Dans le texte sur les taches de goudron du maïs, reformulez sous forme de liste le paragraphe qui commence par « Bien qu'il soit possible », sans perdre ses faits principaux.

> [TEXTE FOURNI]
********************

Gilles Quesnel a constaté la présence de taches de goudron sur des feuilles de plants de maïs à Winchester.
« Les États du Centre-Nord américain sont aux prises avec la présence de ce type de contamination fongique qui s’attaque aux feuilles et les détruit, ce qui empêche la photosynthèse du plant et ça peut se traduire par une perte de 30 à 40% de la récolte », explique M. Quesnel.
Attaque aérienne
Bien qu’il soit possible que des équipements agricoles usagés importés des États-Unis soient en partie responsables de l’apparition de ce champignon en Ontario et au Québec, l’agronome croit qu’il faut plutôt pointer vers le ciel pour trouver le coupable: « Les vents du sud-ouest balaient des champs contaminés et les spores sont emportées sur de très grandes distances, avant d’atterrir ici », précise-t-il.

********************

> [DONNÉES BRUTES]
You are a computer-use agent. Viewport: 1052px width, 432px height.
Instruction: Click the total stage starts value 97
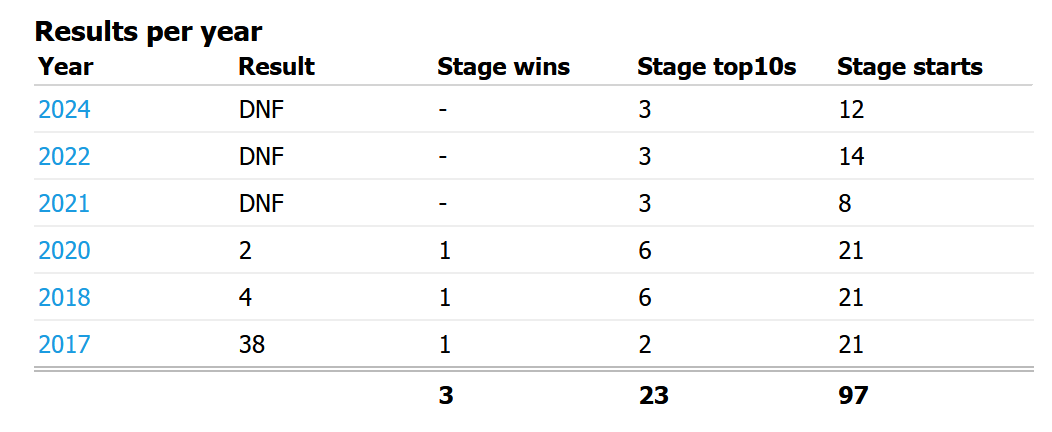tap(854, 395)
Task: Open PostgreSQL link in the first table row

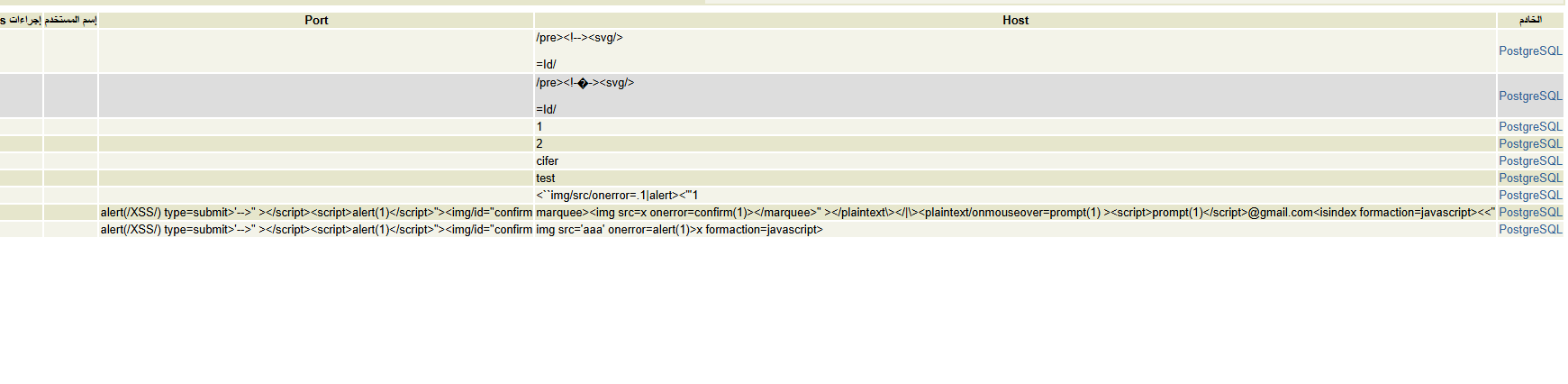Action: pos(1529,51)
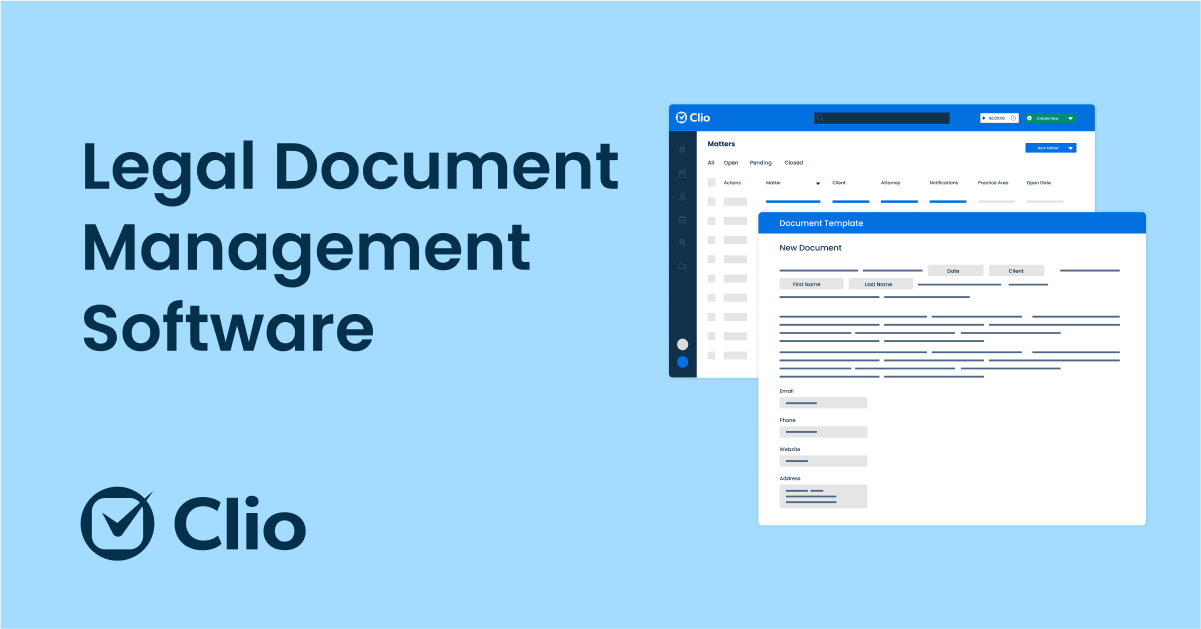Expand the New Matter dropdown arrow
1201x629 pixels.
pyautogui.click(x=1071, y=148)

********************

> [RÉPONSE]
- Des équipements agricoles usagés importés des États-Unis pourraient être en partie responsables de l'apparition du champignon en Ontario et au Québec.
- L'agronome estime toutefois qu'il faut plutôt chercher le coupable dans le ciel.
- Les vents du sud-ouest balaient des champs contaminés.
- Ces vents emportent les spores sur de très grandes distances avant qu'elles atterrissent ici.